According to David Fessler of Investment U, states were able to rely on the American Recovery and Reinvestment Act during 2009 and 2010 to help close budget gaps. But with only $40 billion remaining, states will have to start looking elsewhere. [Nuclear ETFs: Waiting to Exhale.]
In addition, the U.S. Senate failed to pass an extension to the Build America Bond program, which is the fastest growing segment of the $2.8 trillion municipal securities market, reports William Selway of Bloomberg. The program provides a 35 percent subsidy on interest cost from the U.S. Treasury.
John Hallacy of Bank of America Merrill Lynch said that failure to pass the bill would dampen investor interest, ultimately making it harder for states to close budget gaps.

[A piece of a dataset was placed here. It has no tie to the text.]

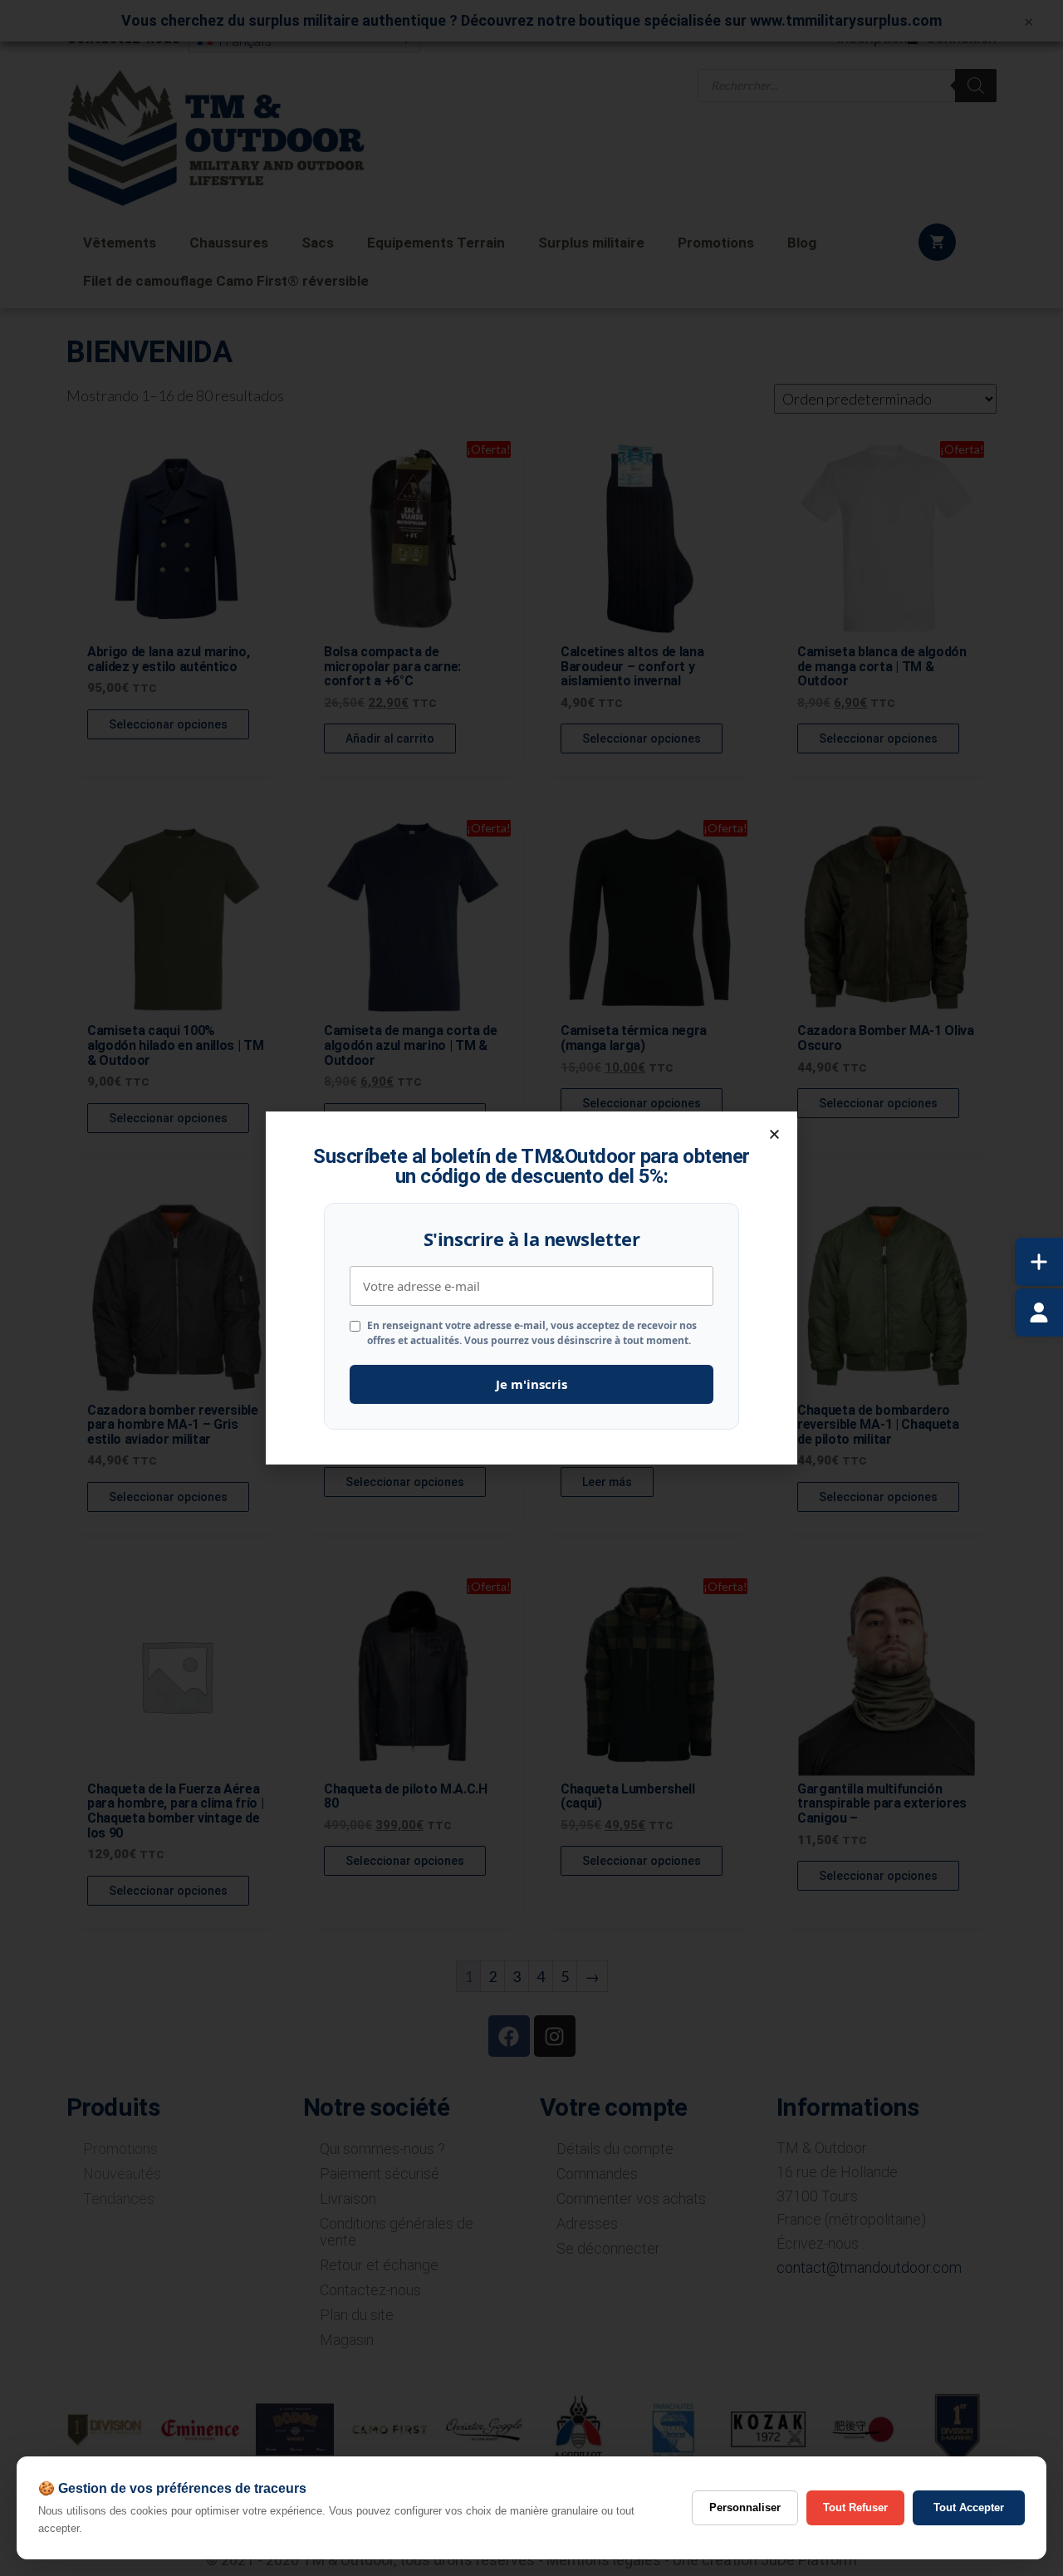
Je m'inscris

On top of all that, states are also suffering from a contraction in state revenue, because of high unemployment throughout the United States. Not to mention, the unemployed continue to receive benefits that drain state coffers. [Solar ETFs: Is Now the Time?]
With a budget gap of $19 billion, California may be the epitome of the financial mess some states find themselves. But incredibly, “it still has no viable budget framework from which to operate.”